World Trade Center Steel Now Centerpieces Of Several 9/11 Memorials In Massachusetts
ACTON (CBS) - It's hard to miss the memorial that sits outside the Acton Public Safety Building. But what you might not know is it's filled with symbolism and meaning.
There's a firefighter's helmet in the middle symbolizing the deaths of 343 New York City firefighters in the terrorist attacks on September 11, 2001. The steel beams are the two towers, the base is a pentagon and the plantings next to it represent Shanksville, Pennsylvania.
And the two residents lost, flight attendant Madeline Amy Sweeney and Phil Rosenzweig, both on American Airlines Flight 11, are honored too, with their signatures in stone.
But at the center is the steel. It's from the World Trade Center.
Acton Police Detective Jon Stackhouse and Acton Firefighter Tom Matthews went to New York to get them, on a trip they will never forget.
"Just incredible, just awe inspiring to see how they had it all put together and then having Mike Sweeney come down with us and on the ride down hear the stories about his wife and what she had done and the things that happened it was incredible," Matthews told WBZ-TV.

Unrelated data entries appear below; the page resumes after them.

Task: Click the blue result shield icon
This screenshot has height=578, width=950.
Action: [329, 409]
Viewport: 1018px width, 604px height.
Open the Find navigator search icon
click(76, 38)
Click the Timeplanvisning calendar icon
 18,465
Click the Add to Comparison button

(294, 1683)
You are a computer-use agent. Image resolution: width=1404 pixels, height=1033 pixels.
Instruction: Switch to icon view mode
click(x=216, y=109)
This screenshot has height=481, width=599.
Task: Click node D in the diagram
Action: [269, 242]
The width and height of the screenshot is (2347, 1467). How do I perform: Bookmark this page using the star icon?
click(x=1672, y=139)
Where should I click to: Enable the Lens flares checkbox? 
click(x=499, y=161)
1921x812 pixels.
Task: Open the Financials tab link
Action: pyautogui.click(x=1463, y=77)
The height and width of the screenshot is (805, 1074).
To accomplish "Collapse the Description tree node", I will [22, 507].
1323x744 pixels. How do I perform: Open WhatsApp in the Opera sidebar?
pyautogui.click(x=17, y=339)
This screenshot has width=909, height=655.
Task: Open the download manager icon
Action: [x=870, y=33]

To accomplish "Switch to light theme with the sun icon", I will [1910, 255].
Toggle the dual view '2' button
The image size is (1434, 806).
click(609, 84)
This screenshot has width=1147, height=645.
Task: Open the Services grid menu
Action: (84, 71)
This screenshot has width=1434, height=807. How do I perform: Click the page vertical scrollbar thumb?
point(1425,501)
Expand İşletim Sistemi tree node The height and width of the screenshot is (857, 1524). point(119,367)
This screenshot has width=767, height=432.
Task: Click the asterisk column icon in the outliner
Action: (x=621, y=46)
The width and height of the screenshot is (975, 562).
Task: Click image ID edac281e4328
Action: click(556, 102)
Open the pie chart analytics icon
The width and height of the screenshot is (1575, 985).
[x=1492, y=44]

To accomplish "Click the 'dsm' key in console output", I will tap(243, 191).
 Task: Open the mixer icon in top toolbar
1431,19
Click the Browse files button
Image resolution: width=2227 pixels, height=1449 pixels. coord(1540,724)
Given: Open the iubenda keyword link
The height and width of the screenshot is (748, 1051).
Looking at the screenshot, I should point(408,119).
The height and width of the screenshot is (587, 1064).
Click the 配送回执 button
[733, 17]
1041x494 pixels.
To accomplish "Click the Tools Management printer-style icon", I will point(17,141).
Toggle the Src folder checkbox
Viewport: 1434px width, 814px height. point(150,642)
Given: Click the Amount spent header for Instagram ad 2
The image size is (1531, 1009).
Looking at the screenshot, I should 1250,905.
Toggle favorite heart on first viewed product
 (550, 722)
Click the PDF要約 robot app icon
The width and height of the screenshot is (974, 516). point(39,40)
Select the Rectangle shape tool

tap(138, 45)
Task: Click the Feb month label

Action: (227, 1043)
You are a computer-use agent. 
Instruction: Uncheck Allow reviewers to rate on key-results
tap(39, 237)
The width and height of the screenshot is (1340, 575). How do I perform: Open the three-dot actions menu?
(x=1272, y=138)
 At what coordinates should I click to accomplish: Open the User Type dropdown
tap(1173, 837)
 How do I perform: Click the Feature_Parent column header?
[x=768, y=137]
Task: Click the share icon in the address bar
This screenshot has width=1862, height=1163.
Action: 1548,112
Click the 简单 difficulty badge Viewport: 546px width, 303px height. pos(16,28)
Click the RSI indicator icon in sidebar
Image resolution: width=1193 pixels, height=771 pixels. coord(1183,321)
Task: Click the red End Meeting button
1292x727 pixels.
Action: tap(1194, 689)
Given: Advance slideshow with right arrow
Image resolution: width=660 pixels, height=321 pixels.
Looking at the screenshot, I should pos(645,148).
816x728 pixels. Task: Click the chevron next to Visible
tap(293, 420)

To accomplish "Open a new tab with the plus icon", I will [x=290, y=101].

But they didn't just get the steel, they created a legacy around it.
"Tom and I put our heads together and we literally grabbed a long paper napkin and with a pencil and sketched out what you see before you," Stackhouse said.
In nearby Bedford, the firehouse has its own piece of World Trade Center steel. It's smaller, but still significant.
"We keep it in our lobby so it's really a constant reminder as you walk by every day, of to the sacrifices that everyone made on September 11th," Bedford Fire Captain Mark Sullivan told WBZ.
In fact, more than 60 communities in Massachusetts have a piece of the towers now, including Logan Airport, where the TSA has two sections. One is in their office and the other is at the State Police barracks there.
It's a unique way to honor and preserve our painful past, but also, to never forget.
"There is not a day that I don't walk by this and I think of 9/11 and everybody thinks where they were on that day," Stackhouse said.
The Port Authority of New York and New Jersey gave away 9/11 artifacts from the World Trade Center to deserving applicants until 2016 when they ran out. They have given out 2,600 pieces of steel to communities in all fifty states and ten foreign countries.